Hypertables
Hypertables are the core feature of TimescaleDB, automatically partitioning your data by time and other dimensions into smaller, more manageable child tables called "chunks." This architecture is the key to achieving fast ingest rates and query performance on large time-series datasets.
Creating a Hypertable
To convert a standard entity into a hypertable, use the .IsHypertable() method in your entity configuration. You must specify a time column, which will serve as the primary partitioning dimension.
By default, chunks are created to cover a time interval of 7 days. You can customize this using the .WithChunkTimeInterval() method.
public class WeatherDataConfiguration : IEntityTypeConfiguration<WeatherData>
{
public void Configure(EntityTypeBuilder<WeatherData> builder)
{
builder.HasKey(x => new { x.Id, x.Time });
// Convert the table to a hypertable partitioned by 'Time'
// and set the chunk interval to 1 day.
builder.IsHypertable(x => x.Time)
.WithChunkTimeInterval("1 day");
}
}
Advanced Partitioning with Dimensions
For very large datasets, you can add secondary partitioning dimensions to further divide your data. This is especially useful for improving query performance by allowing the query planner to prune chunks based on non-time predicates.
Dimensions can be:
- Range Partitions: Based on a continuous value like another timestamp or a numeric value.
- Hash Partitions: Based on a discrete value like a device ID or location, spreading the data across a fixed number of partitions.
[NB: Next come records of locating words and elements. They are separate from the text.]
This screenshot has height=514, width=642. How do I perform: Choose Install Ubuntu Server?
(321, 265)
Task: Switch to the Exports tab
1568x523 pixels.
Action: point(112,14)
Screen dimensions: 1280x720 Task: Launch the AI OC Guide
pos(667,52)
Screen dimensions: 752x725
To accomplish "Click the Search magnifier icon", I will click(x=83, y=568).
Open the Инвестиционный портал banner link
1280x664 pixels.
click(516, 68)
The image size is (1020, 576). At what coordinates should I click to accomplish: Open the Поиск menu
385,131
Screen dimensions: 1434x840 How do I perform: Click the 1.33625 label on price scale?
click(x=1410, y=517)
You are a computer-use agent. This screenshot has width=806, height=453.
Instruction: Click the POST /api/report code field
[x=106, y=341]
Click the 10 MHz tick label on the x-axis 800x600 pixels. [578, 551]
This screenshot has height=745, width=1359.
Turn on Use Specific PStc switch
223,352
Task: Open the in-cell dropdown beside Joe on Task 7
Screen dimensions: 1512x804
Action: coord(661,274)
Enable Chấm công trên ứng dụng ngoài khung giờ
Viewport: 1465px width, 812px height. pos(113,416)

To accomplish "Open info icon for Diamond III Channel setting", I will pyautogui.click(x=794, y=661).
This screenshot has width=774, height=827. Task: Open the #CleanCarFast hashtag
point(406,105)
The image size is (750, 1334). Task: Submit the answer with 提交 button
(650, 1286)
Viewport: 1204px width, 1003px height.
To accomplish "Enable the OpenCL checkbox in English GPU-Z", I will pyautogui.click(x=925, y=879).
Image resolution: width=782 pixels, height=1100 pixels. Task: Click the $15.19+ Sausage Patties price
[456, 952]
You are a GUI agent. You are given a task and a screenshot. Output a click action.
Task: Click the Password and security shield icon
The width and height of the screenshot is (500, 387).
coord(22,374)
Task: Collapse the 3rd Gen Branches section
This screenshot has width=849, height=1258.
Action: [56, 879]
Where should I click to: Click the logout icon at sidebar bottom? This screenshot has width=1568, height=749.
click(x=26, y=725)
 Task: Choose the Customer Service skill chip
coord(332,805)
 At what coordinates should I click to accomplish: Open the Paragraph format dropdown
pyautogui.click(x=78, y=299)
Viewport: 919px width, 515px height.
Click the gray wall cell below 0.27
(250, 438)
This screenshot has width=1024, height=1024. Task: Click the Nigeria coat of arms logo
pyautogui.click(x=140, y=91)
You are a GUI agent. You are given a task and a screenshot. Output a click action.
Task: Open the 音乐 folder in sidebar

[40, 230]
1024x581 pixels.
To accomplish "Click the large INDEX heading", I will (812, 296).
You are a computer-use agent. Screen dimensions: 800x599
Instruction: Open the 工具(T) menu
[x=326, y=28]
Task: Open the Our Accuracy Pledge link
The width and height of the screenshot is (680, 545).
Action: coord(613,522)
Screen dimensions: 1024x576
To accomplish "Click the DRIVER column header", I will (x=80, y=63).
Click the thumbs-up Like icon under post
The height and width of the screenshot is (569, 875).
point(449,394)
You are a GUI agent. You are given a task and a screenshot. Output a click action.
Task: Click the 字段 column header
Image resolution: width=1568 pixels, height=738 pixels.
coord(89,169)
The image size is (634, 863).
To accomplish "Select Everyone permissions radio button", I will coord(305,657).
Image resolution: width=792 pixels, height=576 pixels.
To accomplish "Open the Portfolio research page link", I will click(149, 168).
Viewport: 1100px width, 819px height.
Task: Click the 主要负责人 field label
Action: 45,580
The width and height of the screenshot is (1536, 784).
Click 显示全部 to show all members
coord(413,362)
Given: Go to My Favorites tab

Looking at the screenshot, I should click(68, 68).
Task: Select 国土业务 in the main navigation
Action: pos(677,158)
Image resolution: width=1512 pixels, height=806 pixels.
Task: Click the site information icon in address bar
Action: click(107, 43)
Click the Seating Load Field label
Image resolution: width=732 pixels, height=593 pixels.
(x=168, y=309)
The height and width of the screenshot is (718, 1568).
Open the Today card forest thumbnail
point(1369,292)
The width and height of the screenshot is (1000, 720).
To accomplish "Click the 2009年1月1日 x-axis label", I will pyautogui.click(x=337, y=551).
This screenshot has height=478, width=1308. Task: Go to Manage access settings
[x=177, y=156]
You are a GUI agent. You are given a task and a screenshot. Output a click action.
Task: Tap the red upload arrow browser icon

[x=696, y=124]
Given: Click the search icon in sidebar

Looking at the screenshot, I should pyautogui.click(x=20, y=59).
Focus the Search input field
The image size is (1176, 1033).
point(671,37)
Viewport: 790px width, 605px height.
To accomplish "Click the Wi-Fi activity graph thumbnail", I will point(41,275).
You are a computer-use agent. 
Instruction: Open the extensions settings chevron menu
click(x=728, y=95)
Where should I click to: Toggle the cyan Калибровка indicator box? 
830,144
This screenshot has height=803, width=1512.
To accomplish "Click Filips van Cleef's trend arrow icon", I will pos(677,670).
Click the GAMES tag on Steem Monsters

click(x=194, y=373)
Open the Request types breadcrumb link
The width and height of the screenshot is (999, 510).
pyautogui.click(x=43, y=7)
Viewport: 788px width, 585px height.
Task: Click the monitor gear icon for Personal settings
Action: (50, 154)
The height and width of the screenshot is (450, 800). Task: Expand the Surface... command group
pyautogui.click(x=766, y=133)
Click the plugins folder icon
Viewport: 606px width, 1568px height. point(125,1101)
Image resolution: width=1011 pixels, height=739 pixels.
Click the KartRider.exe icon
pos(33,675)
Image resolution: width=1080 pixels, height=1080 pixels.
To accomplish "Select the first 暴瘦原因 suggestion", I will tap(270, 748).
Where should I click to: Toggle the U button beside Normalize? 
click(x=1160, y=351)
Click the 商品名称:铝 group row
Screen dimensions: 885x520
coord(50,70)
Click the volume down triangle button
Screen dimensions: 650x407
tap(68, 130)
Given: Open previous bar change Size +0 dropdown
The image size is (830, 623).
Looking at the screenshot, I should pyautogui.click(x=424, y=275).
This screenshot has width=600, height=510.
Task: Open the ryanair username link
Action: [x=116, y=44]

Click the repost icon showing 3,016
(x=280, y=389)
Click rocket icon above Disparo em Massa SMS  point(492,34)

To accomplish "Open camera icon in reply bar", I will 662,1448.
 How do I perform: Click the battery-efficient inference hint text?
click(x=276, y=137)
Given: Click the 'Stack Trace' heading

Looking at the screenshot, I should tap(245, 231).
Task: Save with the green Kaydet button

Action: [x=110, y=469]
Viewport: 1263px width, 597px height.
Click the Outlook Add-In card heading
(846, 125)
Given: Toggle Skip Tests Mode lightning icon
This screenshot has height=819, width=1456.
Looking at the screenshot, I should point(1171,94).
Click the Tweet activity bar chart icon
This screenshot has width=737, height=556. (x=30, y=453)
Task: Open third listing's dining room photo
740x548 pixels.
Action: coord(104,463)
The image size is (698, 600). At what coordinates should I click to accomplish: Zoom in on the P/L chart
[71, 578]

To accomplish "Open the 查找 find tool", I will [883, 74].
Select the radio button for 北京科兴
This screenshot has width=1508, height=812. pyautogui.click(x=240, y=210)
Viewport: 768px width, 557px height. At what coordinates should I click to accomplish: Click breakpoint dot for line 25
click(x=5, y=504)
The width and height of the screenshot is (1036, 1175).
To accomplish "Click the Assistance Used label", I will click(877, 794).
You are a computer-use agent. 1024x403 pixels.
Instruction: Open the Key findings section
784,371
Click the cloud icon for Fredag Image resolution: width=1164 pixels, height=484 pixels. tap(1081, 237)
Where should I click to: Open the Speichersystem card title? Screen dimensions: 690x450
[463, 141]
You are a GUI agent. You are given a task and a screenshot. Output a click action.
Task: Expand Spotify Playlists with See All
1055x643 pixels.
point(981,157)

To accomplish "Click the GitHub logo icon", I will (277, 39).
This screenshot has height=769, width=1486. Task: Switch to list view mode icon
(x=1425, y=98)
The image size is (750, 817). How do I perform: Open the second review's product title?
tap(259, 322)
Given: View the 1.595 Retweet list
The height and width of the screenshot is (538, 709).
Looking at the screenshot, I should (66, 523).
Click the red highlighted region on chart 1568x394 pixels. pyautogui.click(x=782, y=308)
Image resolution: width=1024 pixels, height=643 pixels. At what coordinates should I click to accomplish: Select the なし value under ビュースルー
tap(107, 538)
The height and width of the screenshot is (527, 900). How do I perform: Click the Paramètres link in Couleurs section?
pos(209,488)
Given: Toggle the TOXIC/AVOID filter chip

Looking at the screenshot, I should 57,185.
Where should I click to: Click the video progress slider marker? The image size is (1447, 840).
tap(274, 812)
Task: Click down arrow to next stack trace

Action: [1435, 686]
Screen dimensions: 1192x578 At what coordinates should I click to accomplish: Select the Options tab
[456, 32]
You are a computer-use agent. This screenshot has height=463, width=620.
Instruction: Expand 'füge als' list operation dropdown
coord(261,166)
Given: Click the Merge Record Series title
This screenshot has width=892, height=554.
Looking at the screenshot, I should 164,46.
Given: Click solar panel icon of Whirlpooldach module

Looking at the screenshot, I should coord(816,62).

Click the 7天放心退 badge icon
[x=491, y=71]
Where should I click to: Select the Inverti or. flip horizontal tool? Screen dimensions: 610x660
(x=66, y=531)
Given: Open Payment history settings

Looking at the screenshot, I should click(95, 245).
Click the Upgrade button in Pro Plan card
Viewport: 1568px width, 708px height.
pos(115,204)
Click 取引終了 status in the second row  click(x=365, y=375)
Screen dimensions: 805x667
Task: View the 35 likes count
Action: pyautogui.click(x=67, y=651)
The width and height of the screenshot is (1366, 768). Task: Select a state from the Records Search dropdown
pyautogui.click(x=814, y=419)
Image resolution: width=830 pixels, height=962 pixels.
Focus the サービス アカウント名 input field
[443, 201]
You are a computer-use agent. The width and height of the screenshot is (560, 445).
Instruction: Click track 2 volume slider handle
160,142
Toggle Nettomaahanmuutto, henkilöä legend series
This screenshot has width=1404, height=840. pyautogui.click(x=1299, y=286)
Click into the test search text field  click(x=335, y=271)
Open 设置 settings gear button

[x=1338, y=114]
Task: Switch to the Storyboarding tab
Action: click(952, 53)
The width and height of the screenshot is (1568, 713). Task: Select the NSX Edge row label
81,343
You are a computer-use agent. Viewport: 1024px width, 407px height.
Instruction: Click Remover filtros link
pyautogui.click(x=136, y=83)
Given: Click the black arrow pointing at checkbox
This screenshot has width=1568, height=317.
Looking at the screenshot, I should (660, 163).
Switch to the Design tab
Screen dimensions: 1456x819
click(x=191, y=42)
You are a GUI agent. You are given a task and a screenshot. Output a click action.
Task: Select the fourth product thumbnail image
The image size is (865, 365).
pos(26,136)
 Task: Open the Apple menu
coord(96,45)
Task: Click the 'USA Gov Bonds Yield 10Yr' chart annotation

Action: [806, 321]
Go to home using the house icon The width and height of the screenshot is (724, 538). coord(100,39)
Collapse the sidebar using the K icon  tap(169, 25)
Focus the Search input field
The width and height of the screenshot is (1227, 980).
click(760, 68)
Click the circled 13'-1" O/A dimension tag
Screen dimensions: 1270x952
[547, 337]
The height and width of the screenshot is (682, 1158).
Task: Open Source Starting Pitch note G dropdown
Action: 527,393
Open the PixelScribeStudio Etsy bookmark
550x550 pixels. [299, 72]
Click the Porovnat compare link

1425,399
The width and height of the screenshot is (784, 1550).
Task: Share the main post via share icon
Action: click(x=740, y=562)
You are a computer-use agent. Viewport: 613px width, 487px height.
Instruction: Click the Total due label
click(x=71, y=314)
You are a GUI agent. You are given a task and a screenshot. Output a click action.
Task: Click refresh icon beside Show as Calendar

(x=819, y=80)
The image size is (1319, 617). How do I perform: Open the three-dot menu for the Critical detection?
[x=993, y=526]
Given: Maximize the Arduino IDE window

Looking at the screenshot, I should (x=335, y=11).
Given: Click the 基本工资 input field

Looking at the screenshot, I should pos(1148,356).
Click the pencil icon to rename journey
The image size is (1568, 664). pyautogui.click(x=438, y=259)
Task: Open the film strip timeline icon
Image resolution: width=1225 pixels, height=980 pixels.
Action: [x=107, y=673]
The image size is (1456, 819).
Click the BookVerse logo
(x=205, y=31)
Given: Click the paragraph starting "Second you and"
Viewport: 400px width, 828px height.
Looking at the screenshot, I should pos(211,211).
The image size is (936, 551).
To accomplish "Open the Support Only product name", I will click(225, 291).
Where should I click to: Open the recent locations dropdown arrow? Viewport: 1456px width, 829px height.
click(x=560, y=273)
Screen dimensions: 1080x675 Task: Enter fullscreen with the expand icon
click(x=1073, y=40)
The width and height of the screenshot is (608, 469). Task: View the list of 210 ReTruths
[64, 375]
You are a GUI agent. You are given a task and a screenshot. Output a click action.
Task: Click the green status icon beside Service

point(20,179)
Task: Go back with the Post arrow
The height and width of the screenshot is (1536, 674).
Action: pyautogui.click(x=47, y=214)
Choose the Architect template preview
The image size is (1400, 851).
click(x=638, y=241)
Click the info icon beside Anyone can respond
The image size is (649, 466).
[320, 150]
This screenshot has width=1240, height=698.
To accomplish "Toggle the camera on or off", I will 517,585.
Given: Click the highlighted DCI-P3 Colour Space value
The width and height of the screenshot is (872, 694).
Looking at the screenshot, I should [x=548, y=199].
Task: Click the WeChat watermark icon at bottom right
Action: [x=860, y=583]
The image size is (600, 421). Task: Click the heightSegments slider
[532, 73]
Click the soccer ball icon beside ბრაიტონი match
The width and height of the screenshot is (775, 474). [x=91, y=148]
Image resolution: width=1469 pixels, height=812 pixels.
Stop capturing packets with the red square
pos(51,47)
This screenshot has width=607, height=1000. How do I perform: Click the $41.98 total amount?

public class WeatherDataConfiguration : IEntityTypeConfiguration<WeatherData>
{
public void Configure(EntityTypeBuilder<WeatherData> builder)
{
builder.HasKey(e => new { e.Id, e.EventTimestamp, e.OrderPlacedTimestamp, e.WarehouseId });
builder.IsHypertable(e => e.EventTimestamp)
.WithChunkTimeInterval("7 days")
// Add a second time-based dimension
.HasDimension(Dimension.CreateRange("OrderPlacedTimestamp", "1 month"))
// Add a space-based dimension for warehouse ID
.HasDimension(Dimension.CreateHash("WarehouseId", 4));
}
}
Compression
Time-series data can be compressed to reduce the amount of storage required, and increase the speed of some queries. This is a cornerstone feature of TimescaleDB. When new data is added to your database, it is in the form of uncompressed rows. TimescaleDB uses a built-in job scheduler to convert this data to the form of compressed columns. This occurs across chunks of TimescaleDB hypertables.
See also: TimescaleDB Compression
Enabling Compression
Use the .EnableCompression() method to enable compression on a hypertable:
using Microsoft.EntityFrameworkCore;
using Microsoft.EntityFrameworkCore.Metadata.Builders;
public class WeatherDataConfiguration : IEntityTypeConfiguration<WeatherData>
{
public void Configure(EntityTypeBuilder<WeatherData> builder)
{
builder.HasKey(x => new { x.Id, x.Time });
builder.IsHypertable(x => x.Time).EnableCompression();
}
}
Compression SegmentBy
Compression can be optimized by specifying columns to group by when compressing data. This maps to TimescaleDB's timescaledb.compress_segmentby setting. Columns specified for segmenting are not compressed themselves but are used as keys to group rows within compressed chunks.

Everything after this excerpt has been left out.